Chinese scientists bring the world closer to an HIV cure
Chinese researchers have introduced a technology that may transform the approach to HIV treatment. Scientists in China have developed a CRISPR Cas12a delivery system capable of removing the virus directly from the DNA of infected cells, Qazinform News Agency reports, citing the journal Molecular Therapy.

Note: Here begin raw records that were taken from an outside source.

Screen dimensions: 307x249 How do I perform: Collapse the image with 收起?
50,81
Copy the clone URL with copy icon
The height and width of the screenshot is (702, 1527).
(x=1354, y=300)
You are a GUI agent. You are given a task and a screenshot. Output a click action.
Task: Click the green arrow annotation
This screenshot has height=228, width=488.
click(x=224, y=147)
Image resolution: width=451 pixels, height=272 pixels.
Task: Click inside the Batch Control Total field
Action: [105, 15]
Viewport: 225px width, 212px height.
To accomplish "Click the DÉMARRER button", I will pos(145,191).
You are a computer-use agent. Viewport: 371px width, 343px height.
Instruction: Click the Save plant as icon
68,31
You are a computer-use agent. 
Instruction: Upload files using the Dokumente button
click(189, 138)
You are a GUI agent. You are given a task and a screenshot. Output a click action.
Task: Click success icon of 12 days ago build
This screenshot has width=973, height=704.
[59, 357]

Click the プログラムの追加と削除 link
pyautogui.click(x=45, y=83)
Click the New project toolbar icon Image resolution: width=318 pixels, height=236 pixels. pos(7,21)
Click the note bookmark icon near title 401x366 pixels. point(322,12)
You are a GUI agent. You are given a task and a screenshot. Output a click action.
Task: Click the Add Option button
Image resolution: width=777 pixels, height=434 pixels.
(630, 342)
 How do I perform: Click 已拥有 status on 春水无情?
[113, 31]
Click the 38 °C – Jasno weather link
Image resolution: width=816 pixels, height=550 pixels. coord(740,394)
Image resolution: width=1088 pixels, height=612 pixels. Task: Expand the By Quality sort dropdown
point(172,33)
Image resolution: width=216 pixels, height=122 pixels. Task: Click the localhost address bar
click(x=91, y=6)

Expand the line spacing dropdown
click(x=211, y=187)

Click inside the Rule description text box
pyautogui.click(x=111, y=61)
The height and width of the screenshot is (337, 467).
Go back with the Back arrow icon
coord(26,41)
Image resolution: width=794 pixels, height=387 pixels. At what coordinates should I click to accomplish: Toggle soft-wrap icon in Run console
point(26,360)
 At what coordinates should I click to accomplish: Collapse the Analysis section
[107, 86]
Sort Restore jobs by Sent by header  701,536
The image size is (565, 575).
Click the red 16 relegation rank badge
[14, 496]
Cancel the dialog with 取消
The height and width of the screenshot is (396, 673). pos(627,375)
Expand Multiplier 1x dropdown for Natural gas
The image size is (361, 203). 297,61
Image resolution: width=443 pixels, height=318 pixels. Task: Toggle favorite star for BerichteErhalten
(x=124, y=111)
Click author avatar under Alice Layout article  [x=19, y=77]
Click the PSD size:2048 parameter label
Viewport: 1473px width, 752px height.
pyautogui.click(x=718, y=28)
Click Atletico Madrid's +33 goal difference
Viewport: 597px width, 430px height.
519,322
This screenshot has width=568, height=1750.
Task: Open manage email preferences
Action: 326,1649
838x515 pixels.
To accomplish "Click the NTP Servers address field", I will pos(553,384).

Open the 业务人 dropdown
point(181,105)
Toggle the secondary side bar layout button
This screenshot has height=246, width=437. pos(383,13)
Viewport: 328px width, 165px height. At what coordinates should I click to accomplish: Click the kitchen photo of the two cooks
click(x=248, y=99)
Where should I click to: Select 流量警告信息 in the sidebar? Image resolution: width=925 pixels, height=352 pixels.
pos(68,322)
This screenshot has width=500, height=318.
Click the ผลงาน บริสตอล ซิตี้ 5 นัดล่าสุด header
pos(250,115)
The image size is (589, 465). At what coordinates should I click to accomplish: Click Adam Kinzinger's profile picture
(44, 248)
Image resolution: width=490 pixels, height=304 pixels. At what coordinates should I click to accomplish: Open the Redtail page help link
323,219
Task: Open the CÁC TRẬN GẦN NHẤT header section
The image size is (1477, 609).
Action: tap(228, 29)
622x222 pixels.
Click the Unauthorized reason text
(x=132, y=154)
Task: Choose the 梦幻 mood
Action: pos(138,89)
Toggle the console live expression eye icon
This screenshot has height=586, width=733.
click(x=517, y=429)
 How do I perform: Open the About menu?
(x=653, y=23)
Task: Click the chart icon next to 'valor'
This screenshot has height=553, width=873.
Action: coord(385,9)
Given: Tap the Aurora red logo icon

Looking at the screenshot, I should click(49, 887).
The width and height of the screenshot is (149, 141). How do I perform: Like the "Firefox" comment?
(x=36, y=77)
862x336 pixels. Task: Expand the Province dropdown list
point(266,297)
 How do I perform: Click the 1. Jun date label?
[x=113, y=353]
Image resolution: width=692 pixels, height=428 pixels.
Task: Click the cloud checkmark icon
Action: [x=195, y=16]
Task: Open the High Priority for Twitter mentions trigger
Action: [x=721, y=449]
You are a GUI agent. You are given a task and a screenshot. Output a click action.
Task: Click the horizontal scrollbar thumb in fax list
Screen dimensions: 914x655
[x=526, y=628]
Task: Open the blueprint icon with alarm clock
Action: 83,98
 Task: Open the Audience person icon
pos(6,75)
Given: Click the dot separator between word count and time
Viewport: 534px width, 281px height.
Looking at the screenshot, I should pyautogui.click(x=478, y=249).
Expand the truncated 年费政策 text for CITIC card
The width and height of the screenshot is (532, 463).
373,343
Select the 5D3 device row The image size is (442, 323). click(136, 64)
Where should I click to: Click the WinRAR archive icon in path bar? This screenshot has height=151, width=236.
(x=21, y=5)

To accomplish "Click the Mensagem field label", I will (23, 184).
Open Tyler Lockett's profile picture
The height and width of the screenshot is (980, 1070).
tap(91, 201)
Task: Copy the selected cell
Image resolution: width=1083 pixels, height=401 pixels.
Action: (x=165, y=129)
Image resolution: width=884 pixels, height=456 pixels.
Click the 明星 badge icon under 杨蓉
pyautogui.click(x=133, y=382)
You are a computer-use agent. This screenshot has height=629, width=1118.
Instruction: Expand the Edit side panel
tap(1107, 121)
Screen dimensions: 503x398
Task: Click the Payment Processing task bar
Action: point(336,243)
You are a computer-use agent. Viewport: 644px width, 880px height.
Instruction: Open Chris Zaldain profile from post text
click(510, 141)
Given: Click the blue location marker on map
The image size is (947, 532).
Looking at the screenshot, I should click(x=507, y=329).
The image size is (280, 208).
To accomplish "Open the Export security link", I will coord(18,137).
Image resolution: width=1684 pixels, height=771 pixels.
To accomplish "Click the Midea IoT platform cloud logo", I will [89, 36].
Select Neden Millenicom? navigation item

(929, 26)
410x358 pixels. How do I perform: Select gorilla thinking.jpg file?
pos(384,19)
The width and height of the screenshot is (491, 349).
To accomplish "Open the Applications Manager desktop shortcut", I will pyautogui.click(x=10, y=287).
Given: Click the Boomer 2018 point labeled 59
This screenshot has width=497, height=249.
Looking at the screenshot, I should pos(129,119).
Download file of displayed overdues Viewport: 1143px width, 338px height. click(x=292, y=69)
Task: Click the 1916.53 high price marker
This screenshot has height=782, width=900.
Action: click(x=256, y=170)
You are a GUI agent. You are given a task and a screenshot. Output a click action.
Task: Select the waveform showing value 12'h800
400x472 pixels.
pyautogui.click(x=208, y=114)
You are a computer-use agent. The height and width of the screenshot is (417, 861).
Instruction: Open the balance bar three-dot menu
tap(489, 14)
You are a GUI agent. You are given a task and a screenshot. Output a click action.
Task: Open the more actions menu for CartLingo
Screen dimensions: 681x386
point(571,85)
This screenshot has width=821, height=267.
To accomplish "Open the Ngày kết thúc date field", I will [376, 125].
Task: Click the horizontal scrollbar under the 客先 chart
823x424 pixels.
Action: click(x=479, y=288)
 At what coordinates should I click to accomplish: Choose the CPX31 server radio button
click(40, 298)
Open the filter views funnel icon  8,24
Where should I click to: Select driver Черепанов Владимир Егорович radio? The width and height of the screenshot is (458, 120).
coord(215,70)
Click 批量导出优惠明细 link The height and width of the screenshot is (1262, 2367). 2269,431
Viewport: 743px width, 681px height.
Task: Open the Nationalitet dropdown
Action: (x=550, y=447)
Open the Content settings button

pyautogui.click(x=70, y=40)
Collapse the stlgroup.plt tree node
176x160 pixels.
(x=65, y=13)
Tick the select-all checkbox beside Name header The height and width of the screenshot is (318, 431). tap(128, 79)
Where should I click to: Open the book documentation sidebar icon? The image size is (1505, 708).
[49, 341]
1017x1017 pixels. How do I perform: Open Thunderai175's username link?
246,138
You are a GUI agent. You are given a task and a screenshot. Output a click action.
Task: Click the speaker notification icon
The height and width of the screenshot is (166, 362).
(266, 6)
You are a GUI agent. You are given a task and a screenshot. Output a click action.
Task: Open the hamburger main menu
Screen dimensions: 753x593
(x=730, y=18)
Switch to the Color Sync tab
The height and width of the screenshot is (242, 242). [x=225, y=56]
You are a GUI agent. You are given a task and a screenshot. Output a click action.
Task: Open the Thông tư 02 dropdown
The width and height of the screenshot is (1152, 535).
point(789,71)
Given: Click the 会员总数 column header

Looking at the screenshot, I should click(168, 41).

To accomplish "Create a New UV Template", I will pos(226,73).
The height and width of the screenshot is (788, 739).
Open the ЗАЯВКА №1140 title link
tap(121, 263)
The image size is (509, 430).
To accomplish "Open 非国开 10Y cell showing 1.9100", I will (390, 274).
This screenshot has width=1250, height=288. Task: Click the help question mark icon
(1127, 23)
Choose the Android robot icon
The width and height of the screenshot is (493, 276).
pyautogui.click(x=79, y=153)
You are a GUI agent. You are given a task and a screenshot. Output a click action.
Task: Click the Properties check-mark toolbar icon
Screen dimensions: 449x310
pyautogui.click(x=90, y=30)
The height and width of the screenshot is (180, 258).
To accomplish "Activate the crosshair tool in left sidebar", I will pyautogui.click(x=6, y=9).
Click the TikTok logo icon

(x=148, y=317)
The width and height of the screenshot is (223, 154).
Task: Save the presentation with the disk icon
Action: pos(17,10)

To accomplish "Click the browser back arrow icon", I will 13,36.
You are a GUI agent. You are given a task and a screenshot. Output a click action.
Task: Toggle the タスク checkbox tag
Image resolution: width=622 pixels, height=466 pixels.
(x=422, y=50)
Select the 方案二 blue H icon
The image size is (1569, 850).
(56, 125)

One of the biggest obstacles in HIV therapy is the latent viral reservoir. Even the most advanced antiretroviral drugs suppress replication but cannot eliminate HIV hidden inside immune cells.
Researchers from Wuhan University of Science and Technology have proposed a solution once considered nearly unattainable. They created the EMT Cas12a system — exosomes loaded with the CRISPR Cas12a gene editor and crRNA guides.These exosomes target CD4 T cells, the very cells where HIV forms its concealed reservoir. Once inside, CRISPR precisely cuts out the proviral DNA.
In experiments using human cells and mouse models with humanized immune systems, researchers achieved striking results: viral DNA in infected cells was significantly reduced; in some samples, HIV was not detected at all; CD4 cell counts were restored; and no harmful off target edits were observed.
A multi crRNA strategy proved especially effective, providing stronger viral suppression compared to single guide approaches.
The major barrier to an HIV cure is delivering CRISPR to the right cells safely. The new exosome based system directly addresses this challenge and may form the basis for the first clinical trials aimed at removing HIV from the human body.
Earlier, it was reported that in July 2025, the FDA approved the world’s first HIV prevention drug with near complete effectiveness — Yeztugo. The twice yearly injection blocks HIV 1 replication and has been recognized as one of the most significant scientific breakthroughs of recent years. The drug has already been licensed for large scale manufacturing and expanded access in low and middle income countries.